>> start The input
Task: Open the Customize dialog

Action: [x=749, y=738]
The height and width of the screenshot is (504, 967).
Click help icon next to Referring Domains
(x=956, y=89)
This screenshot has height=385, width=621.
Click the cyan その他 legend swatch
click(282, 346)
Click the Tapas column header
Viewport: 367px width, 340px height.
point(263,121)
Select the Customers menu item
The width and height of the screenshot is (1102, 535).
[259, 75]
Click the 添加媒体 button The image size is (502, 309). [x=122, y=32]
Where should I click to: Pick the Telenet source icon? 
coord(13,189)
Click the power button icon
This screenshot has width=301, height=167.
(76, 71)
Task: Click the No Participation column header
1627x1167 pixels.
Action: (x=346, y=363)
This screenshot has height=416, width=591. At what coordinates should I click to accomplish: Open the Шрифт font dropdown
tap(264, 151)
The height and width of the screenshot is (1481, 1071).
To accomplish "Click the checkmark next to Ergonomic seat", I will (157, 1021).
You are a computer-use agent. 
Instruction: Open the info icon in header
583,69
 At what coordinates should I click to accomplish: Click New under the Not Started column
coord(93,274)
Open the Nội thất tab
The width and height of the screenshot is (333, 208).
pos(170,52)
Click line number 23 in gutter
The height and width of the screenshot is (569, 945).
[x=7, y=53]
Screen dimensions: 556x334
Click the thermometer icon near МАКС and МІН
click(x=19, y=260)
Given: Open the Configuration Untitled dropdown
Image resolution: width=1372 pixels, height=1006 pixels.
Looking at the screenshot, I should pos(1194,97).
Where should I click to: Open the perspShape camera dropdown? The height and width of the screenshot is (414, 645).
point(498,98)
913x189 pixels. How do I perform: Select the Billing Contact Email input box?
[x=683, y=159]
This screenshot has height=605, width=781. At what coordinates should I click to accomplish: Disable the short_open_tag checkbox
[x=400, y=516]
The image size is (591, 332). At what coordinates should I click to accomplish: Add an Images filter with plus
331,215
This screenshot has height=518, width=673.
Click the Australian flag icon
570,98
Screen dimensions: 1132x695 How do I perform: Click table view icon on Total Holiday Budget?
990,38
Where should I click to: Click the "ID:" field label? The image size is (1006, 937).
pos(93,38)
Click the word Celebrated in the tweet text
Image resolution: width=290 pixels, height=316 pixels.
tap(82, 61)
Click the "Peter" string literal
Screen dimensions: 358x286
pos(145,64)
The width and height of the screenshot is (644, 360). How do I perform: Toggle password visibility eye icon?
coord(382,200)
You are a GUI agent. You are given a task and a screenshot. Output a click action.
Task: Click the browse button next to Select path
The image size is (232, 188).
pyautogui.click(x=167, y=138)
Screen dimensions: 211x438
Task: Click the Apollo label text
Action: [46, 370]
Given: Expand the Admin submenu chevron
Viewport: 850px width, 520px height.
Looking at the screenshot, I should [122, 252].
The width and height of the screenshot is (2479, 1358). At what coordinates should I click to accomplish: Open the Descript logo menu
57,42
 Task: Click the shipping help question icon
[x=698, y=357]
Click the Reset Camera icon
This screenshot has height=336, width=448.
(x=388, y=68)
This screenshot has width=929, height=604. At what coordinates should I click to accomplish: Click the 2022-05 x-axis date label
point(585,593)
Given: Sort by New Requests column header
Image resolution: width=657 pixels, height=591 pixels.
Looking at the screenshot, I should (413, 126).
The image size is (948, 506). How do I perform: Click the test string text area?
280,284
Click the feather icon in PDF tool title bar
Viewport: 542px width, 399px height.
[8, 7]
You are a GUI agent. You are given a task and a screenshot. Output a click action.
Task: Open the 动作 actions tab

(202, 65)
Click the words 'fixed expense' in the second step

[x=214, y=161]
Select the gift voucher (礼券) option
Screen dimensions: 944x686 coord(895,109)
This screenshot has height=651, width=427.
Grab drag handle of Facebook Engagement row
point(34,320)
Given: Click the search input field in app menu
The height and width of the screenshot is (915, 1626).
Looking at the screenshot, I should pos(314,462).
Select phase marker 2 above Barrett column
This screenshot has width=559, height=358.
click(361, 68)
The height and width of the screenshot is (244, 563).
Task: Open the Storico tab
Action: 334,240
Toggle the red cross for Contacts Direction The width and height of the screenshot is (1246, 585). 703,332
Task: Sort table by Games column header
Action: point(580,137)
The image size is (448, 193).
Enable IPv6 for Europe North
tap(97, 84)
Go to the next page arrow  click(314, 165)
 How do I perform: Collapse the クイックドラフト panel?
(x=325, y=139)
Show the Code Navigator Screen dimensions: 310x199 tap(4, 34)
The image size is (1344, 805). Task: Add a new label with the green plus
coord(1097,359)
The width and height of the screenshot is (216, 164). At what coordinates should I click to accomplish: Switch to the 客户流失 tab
>> end The input
◆ Stated problem ◆
Reproduce, line for line, the portion of the material that opens with the line containing "Select the gift voucher (礼券) option" and closes with the line containing "tap(97, 84)", both included.

◆ Result of this task ◆
Select the gift voucher (礼券) option
Screen dimensions: 944x686 coord(895,109)
This screenshot has height=651, width=427.
Grab drag handle of Facebook Engagement row
point(34,320)
Given: Click the search input field in app menu
The height and width of the screenshot is (915, 1626).
Looking at the screenshot, I should pos(314,462).
Select phase marker 2 above Barrett column
This screenshot has width=559, height=358.
click(361, 68)
The height and width of the screenshot is (244, 563).
Task: Open the Storico tab
Action: 334,240
Toggle the red cross for Contacts Direction The width and height of the screenshot is (1246, 585). 703,332
Task: Sort table by Games column header
Action: point(580,137)
The image size is (448, 193).
Enable IPv6 for Europe North
tap(97, 84)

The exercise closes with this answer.